[Data records]
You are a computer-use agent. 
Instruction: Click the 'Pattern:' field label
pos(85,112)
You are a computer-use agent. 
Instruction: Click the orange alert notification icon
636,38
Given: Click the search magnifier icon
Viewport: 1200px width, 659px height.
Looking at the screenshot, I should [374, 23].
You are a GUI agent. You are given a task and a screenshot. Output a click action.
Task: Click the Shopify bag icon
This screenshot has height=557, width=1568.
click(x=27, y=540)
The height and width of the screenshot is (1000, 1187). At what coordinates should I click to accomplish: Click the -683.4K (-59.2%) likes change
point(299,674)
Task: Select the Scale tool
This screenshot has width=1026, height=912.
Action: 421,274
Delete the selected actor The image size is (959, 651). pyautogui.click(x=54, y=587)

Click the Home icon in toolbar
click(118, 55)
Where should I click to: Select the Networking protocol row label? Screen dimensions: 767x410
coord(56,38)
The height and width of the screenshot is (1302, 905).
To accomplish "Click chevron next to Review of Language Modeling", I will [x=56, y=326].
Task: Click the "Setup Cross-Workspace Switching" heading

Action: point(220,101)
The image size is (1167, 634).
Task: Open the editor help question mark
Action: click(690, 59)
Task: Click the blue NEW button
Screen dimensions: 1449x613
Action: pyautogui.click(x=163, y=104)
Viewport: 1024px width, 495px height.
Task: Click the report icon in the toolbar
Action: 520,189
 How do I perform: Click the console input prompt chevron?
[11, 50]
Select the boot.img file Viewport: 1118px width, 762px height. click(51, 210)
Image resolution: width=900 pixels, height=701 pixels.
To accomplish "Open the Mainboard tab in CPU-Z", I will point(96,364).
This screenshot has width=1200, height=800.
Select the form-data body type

To do — Copy the lines above exactly, beginning at the line containing "Instruction: Click the 'Pattern:' field label" and stopping at the last line.

Your solution —
Instruction: Click the 'Pattern:' field label
pos(85,112)
You are a computer-use agent. 
Instruction: Click the orange alert notification icon
636,38
Given: Click the search magnifier icon
Viewport: 1200px width, 659px height.
Looking at the screenshot, I should [374, 23].
You are a GUI agent. You are given a task and a screenshot. Output a click action.
Task: Click the Shopify bag icon
This screenshot has height=557, width=1568.
click(x=27, y=540)
The height and width of the screenshot is (1000, 1187). At what coordinates should I click to accomplish: Click the -683.4K (-59.2%) likes change
point(299,674)
Task: Select the Scale tool
This screenshot has width=1026, height=912.
Action: 421,274
Delete the selected actor The image size is (959, 651). pyautogui.click(x=54, y=587)

Click the Home icon in toolbar
click(118, 55)
Where should I click to: Select the Networking protocol row label? Screen dimensions: 767x410
coord(56,38)
The height and width of the screenshot is (1302, 905).
To accomplish "Click chevron next to Review of Language Modeling", I will [x=56, y=326].
Task: Click the "Setup Cross-Workspace Switching" heading

Action: point(220,101)
The image size is (1167, 634).
Task: Open the editor help question mark
Action: click(690, 59)
Task: Click the blue NEW button
Screen dimensions: 1449x613
Action: pyautogui.click(x=163, y=104)
Viewport: 1024px width, 495px height.
Task: Click the report icon in the toolbar
Action: 520,189
 How do I perform: Click the console input prompt chevron?
[11, 50]
Select the boot.img file Viewport: 1118px width, 762px height. click(51, 210)
Image resolution: width=900 pixels, height=701 pixels.
To accomplish "Open the Mainboard tab in CPU-Z", I will point(96,364).
This screenshot has width=1200, height=800.
Select the form-data body type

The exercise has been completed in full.